[Saved entries]

[Start of section]

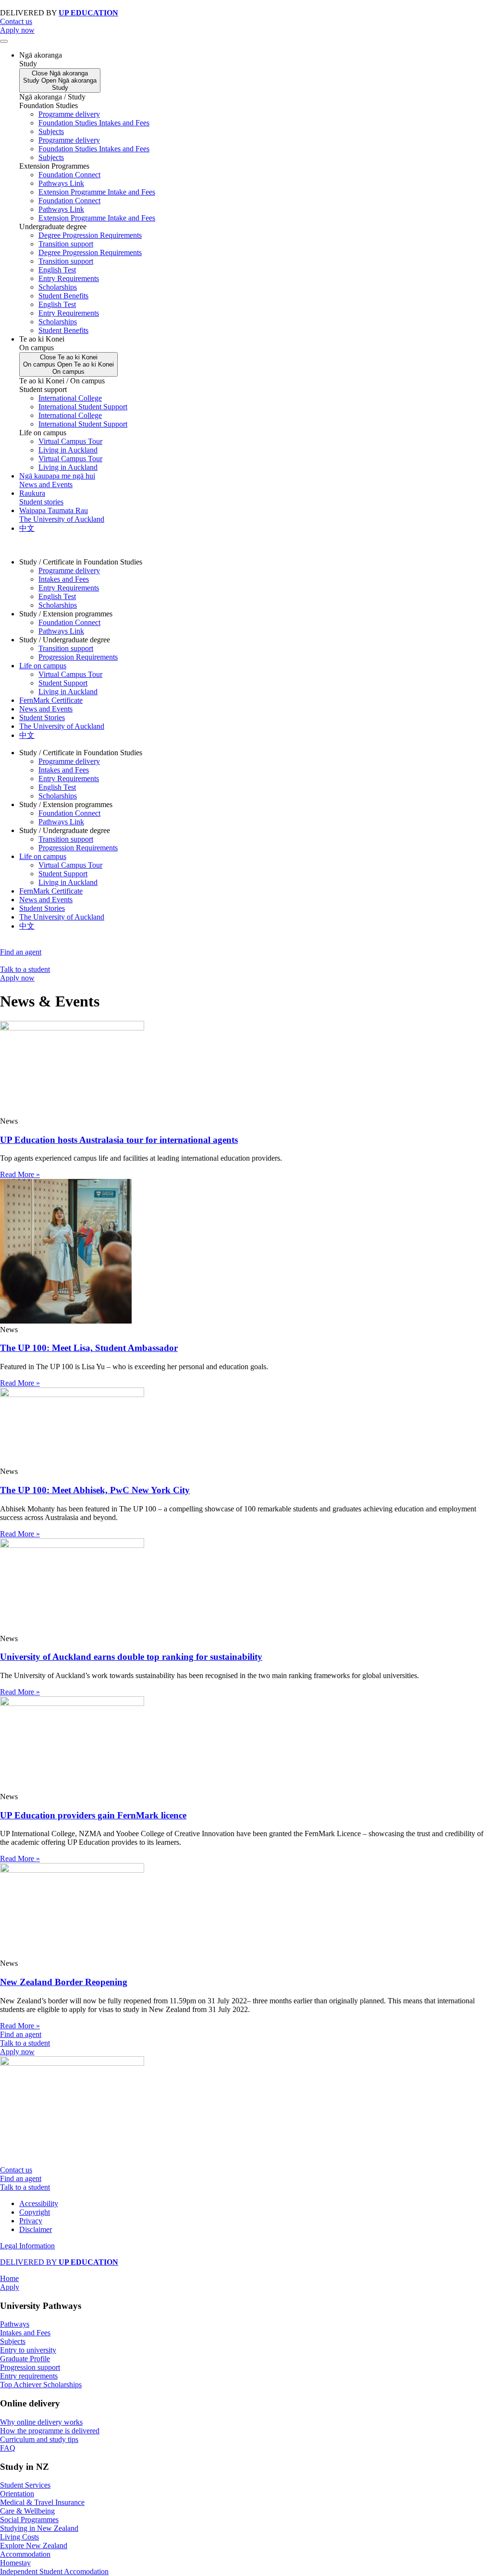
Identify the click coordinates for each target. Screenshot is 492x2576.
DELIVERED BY (59, 2262)
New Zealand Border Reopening (63, 1982)
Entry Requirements (68, 278)
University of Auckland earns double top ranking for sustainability (131, 1657)
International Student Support (82, 407)
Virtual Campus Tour (70, 441)
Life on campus (42, 666)
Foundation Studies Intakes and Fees (93, 123)
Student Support (62, 683)
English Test (57, 270)
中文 (27, 735)
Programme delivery (69, 114)
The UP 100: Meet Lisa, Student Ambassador (89, 1348)
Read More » (20, 1174)
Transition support (65, 244)
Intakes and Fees (63, 579)
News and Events (46, 709)
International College (70, 398)
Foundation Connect (69, 175)
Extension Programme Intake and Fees (96, 192)
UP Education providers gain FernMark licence (93, 1815)
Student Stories (42, 717)
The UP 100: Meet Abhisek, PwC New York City (95, 1490)
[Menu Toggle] (4, 41)
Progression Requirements (78, 657)
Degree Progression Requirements (90, 235)
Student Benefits (63, 296)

[End of section]

▸ **What you will do**
Could you copy, exactly and with no pictures, each line from the first one above to the line holding "Student Stories (42, 717)"?

▸ **Response box**
Identify the click coordinates for each target. Screenshot is 492x2576.
DELIVERED BY (59, 2262)
New Zealand Border Reopening (63, 1982)
Entry Requirements (68, 278)
University of Auckland earns double top ranking for sustainability (131, 1657)
International Student Support (82, 407)
Virtual Campus Tour (70, 441)
Life on campus (42, 666)
Foundation Studies Intakes and Fees (93, 123)
Student Support (62, 683)
English Test (57, 270)
中文 (27, 735)
Programme delivery (69, 114)
The UP 100: Meet Lisa, Student Ambassador (89, 1348)
Read More » (20, 1174)
Transition support (65, 244)
Intakes and Fees (63, 579)
News and Events (46, 709)
International College (70, 398)
Foundation Connect (69, 175)
Extension Programme Intake and Fees (96, 192)
UP Education providers gain FernMark licence (93, 1815)
Student Stories (42, 717)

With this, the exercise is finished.